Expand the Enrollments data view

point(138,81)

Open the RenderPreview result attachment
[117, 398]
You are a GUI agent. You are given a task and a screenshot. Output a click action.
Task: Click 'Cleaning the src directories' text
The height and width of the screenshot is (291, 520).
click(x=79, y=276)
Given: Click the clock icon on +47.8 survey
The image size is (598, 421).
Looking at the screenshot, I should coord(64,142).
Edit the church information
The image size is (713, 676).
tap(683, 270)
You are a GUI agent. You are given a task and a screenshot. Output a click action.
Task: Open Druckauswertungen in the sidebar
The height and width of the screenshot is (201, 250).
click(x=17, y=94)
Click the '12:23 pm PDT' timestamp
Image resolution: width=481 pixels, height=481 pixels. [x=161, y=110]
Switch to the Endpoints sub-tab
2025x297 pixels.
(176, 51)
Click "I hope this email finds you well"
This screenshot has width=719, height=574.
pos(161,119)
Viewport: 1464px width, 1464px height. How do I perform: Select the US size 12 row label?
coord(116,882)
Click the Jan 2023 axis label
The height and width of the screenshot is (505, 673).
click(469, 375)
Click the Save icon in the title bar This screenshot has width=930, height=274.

● **What to do**
Can you render every line of the items above as a Markdown table with the columns Row and Line, omitting blank lines?

● **Finished task**
| Row | Line |
|---|---|
| 1 | Expand the Enrollments data view |
| 2 | point(138,81) |
| 3 | Open the RenderPreview result attachment |
| 4 | [117, 398] |
| 5 | You are a GUI agent. You are given a task and a screenshot. Output a click action. |
| 6 | Task: Click 'Cleaning the src directories' text |
| 7 | The height and width of the screenshot is (291, 520). |
| 8 | click(x=79, y=276) |
| 9 | Given: Click the clock icon on +47.8 survey |
| 10 | The image size is (598, 421). |
| 11 | Looking at the screenshot, I should coord(64,142). |
| 12 | Edit the church information |
| 13 | The image size is (713, 676). |
| 14 | tap(683, 270) |
| 15 | You are a GUI agent. You are given a task and a screenshot. Output a click action. |
| 16 | Task: Open Druckauswertungen in the sidebar |
| 17 | The height and width of the screenshot is (201, 250). |
| 18 | click(x=17, y=94) |
| 19 | Click the '12:23 pm PDT' timestamp |
| 20 | Image resolution: width=481 pixels, height=481 pixels. [x=161, y=110] |
| 21 | Switch to the Endpoints sub-tab |
| 22 | 2025x297 pixels. |
| 23 | (176, 51) |
| 24 | Click "I hope this email finds you well" |
| 25 | This screenshot has width=719, height=574. |
| 26 | pos(161,119) |
| 27 | Viewport: 1464px width, 1464px height. How do I perform: Select the US size 12 row label? |
| 28 | coord(116,882) |
| 29 | Click the Jan 2023 axis label |
| 30 | The height and width of the screenshot is (505, 673). |
| 31 | click(469, 375) |
| 32 | Click the Save icon in the title bar This screenshot has width=930, height=274. |